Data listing
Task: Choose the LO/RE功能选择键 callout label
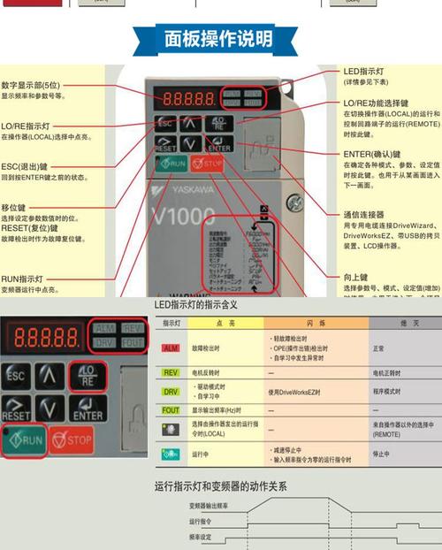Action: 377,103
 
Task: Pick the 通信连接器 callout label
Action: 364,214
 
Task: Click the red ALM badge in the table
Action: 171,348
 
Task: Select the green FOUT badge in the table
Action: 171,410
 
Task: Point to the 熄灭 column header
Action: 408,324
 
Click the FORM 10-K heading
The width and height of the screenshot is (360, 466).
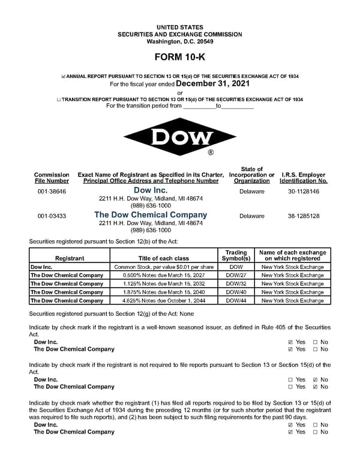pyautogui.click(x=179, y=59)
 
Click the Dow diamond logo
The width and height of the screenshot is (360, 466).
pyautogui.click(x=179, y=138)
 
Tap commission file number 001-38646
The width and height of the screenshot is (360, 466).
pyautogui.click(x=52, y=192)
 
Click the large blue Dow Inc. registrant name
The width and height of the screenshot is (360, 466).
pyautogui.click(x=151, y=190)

## SHORT EXERCISE
Please reproduce every line of the records above with the requests included, adding 148 to each coordinate in the answers, and omit the pictures.

## TASK OUTPUT
Task: Choose the LO/RE功能选择键 callout label
Action: 525,251
 
Task: Pick the 通信连接器 callout label
Action: 512,362
 
Task: Click the red ALM badge in the table
Action: 319,496
 
Task: Select the green FOUT badge in the table
Action: 319,558
 
Task: Point to the 熄灭 column header
Action: 556,472
 
Click the FORM 10-K heading
The width and height of the screenshot is (360, 466).
pyautogui.click(x=327, y=207)
 
Click the Dow diamond logo
The width and height of the screenshot is (360, 466).
pyautogui.click(x=327, y=286)
 
Tap commission file number 001-38646
The width and height of the screenshot is (360, 466).
pyautogui.click(x=200, y=340)
 
Click the large blue Dow Inc. registrant name
The width and height of the screenshot is (360, 466).
pyautogui.click(x=299, y=338)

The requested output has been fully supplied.